Themen / Bioethik

D. Die abwei­chenden Meinungen

02. Juli 1993

aus: Ulrich Vultejus & Ursula Neumann, Im Namen des Volkes. Unfreundliche Bemerkungen zum § 218-Urteil von Karlsruhe. HU-Schriften Nr. 19, München 1993

1. Die Richter Mahrenholz und Sommer haben eine gemeinsame „abweichende Meinung“ vorgelegt. Ihr Votum atmet einen vollständig anderen Geist als das Urteil. In ihrem Votum erfahren wir erstmals, wenn wir es nicht schon wüßten, daß das jetzige Urteil von dem früheren Urteil des Bundesverfassungsgerichtes vom 25.02.1975 abweicht.
Die Richter Mahrenholz und Sommer wählen einen anderen Ausgangspunkt:

„Innerhalb des verfassungsrechtlich vorgegebenen Dreiecks zwischen der Frau, dem ungeborenen Leben und dem Staat nimmt die aus dem Grundgesetz abzuleitende Schutzpflicht für das ungeborene Leben allein den Staat in Anspruch, nicht unmittelbar schon die Frau.
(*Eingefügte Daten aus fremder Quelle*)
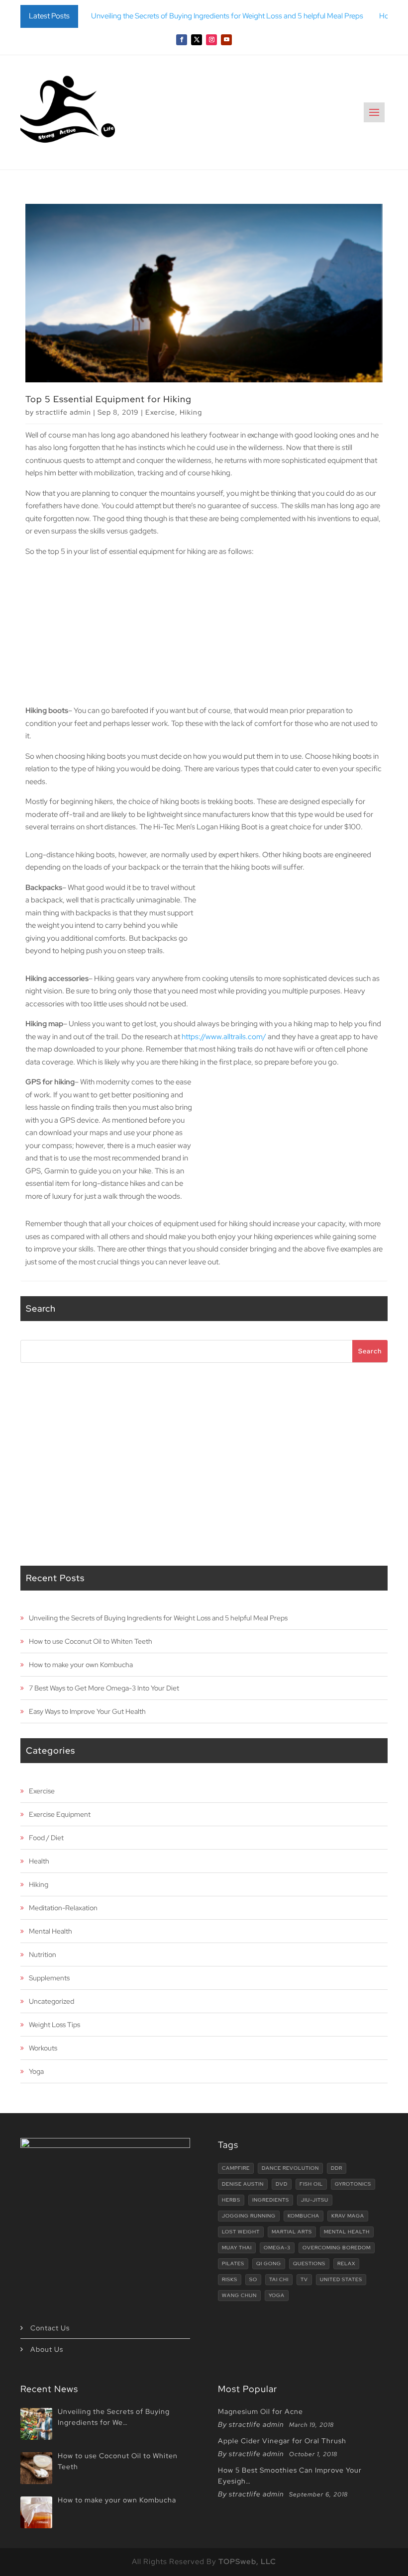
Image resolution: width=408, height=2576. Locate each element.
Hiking (191, 412)
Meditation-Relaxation (63, 1907)
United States (341, 2279)
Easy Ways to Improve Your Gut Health (87, 1711)
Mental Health (50, 1931)
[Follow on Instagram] (211, 39)
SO (253, 2279)
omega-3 (277, 2247)
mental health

Pflichten, die der Staat im Wege der Gesetzgebung der Frau zum Schutz des ungeborenen Lebens auferlegt, müssen zugleich ihre Grundrechtspositionen berücksichtigen.“
Nach dieser Grundüberzeugung halten sie die Neufassung der § 218 ff. StGB für mit dem Grundgesetz vereinbar. Sie wenden sich gegen die Verschlechterung des Sozialversicherungsrechts, da von ihm keine das Bewußtsein „prägende Kraft“ ausgehe:

„Wenn der Gesetzgeber im Rahmen eines auf Beratung und Letztverantwortung der Frau setzenden Schutzkonzepts die Strafdrohung zurücknimmt, weil sie sich zum Schutz des ungeborenen Lebens als stumpfes Schwert erwiesen hat, so muß es das Rechtsbewußtsein der Allgemeinheit verunsichern, wenn an die Stelle einer Strafdrohung, die ein Rechtsgut von höchstem Rang schützen soll, nun Rechtsnachteile im Sozialversicherungsrecht als einem bloßen Folgerecht treten, die nach Auffassung des Senats jetzt die Last des verfassungsrechtlichen Unwerturteils tragen sollen.“

2. Der Richter Böckenförde teilt in seiner abweichenden Meinung die Auffassung der Senatsmehrheit in den „wesentlichen maßstäblichen Ausführungen“, insbesondere zu der Vokabel „nicht rechtswidrig“. Er widerspricht jedoch der Senatsmehrheit in den Folgerungen für das Sozialversicherungsrecht:

„Die Gesamtheit beratener Abbrüche entzieht sich der bruchlosen Einordnung in die Alternative rechtswidrig – nicht rechtswidrig; sie stellt gegenüber dieser Alternative als unscheidbare Gesamtheit ein aliud dar. Gleichwohl hält der Senat es für verfassungsrechtlich geboten, daß sie einheitlich als Unrecht – mit den entsprechenden Folgen im Sozialversicherungsrecht – behandelt werden.“

Wegen der Ununterscheidbarkeit der rechtswidrigen und der nicht rechtswidrigen Abbrüche nach dem Beratungskonzept sei es zwar
nicht geboten, aber dem Gesetzgeber auch verfassungsrechtlich nicht verboten, alle Abbrüche versicherungsrechtlich abzusichern.